- [Problem details]:
Extend the first-person account of the attempted break-in at the grandmother's flat, beginning immediately after its final sentence.

--- Start of Text section ---

When I was 16 or 17, I was home whilst someone attempted to break in.
The experience ended well for me (not so much for the perp), but I figured it would be interesting to discuss, since enough years have passed and I can look back on the situation critically. Before I get into the meat of this story, I would like to preemptively point out that I had little to no tactical training back when it happened, and frankly didn’t really think about home security very much.
Prior to breaking down my reaction to the threat, let’s discuss the parameters.
My home at the time was my grandmother’s home here in the UK, which is basically a 2 bedroom flat that consists of a top floor of a house (downstairs was one flat, upstairs was another). To get to me you have to open a creaky gate, break down my front door, and climb a long set of stairs. The gate isn’t locked; it faces onto a main street and the front door is plain wood with a very basic Yale lock (not the most secure) and a privacy chain. There’s no secondary door, nothing else to get through once you get through the front door.
Now onto the story. It’s around 4 in the afternoon, I am typing away at my desk much like I am now, and I hear scratching by the door. I ignore it for 1 minute, assuming it’s the postman (in hindsight, I should have remembered the postman already came in the morning), but the scratching becomes more aggressive, and so I decide to take a peek from the top of the stairs. I can see through the privacy glass on the top of the door; it’s this huge bloke. We are talking 6 foot 3+ and all muscle. At this point I figure out he was attempting to lock pick his way in. I sort of freeze.
The strange thing is, I don’t panic or run, but rather just stand there observing him. I’m so unprepared for this event that my mind doesn’t really know how to react – so I sorta just stand there. Staring.
After 10 seconds of standing still and doing nothing, I feel a wave of panic wash over me and retreat to my bedroom. I breath in and out a few times and look around for a weapon. Now some of you reading this are probably thinking… “Bro…Why didn’t you call the cops yet?”
Well, I don’t know. Honestly the thought didn’t even cross my mind.

--- End of Text section ---
--- Start of Supplied material ---

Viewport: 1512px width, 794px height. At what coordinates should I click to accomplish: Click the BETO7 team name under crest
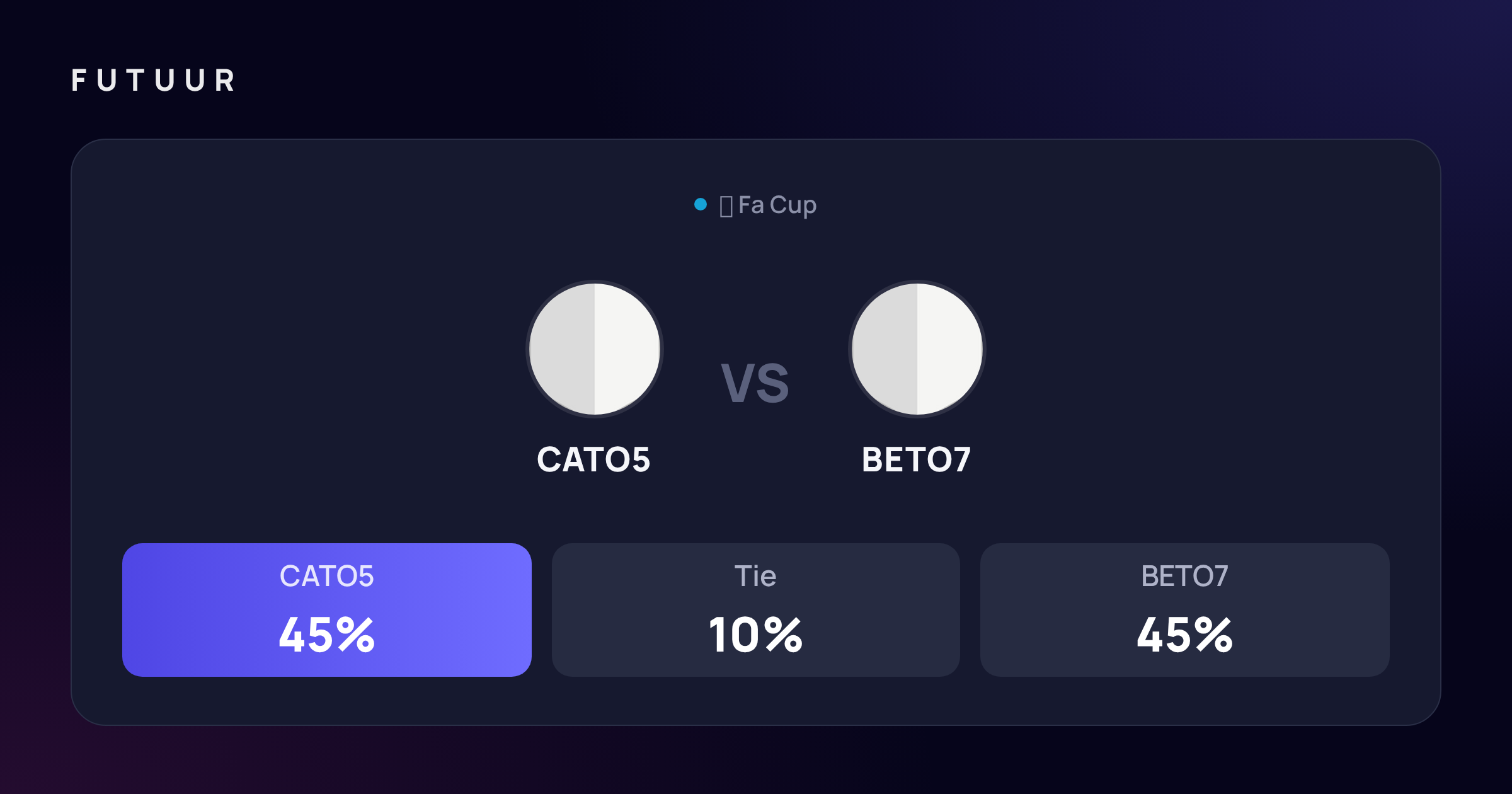[x=917, y=459]
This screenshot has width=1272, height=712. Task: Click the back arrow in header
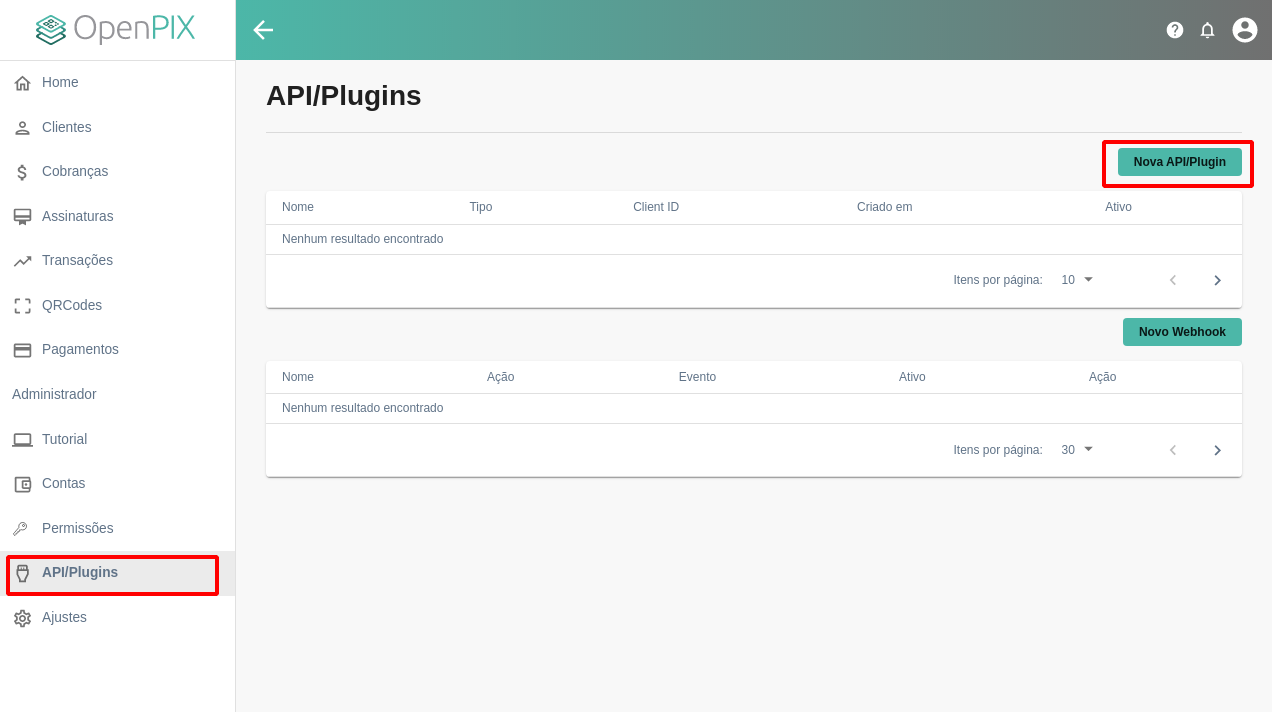point(262,30)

--- End of Supplied material ---

- [Solved exercise]:
So here I am in my bedroom frantically trying to come up with a plan. I decide to confront this person because I am 17 and invincible (or so 17 year olds tend to think – I for one did), but first I want to be “ready.”
This is the UK so firearms and ranged weapons are not an option, and even in my quasi-panicked state I realized that if this invader made his way into the house, it wouldn’t end well for me. The idea of standing on the top of the stairs with a bowie staring down this moron menacingly just didn’t feel viable, so in my head, the only option I had was to dissuade him from entering the property. Bare in mind that as I am thinking about this, this guy is still picking away at my door; you can imagine my mental state.
Oddly enough, even though I have been a knife nut since I was a kid, I didn’t grab a knife. Instead, the first thing I grabbed (instinctively) was my tomahawk.
Anyway, I grab the hawk, slip it in my belt loop, put on a pair of Doc Martens, and stomp my way out of my bedroom. Once I reach the top of the stairs, I still see the top of this bloke’s head through the privacy glass and decide to head over to the living room to get a better look at him from the front windows.
Looks like an asshole.
Right, Meathead is alone.
I go back to the top of the stairs, shout out, “OI, What the f– do you think you’re doing mate?!” (yes, yes, how very Brit of me).
The meathead obviously heard me, though instead of running away like I expected, he instead… I shit you not… tries to ram the door down.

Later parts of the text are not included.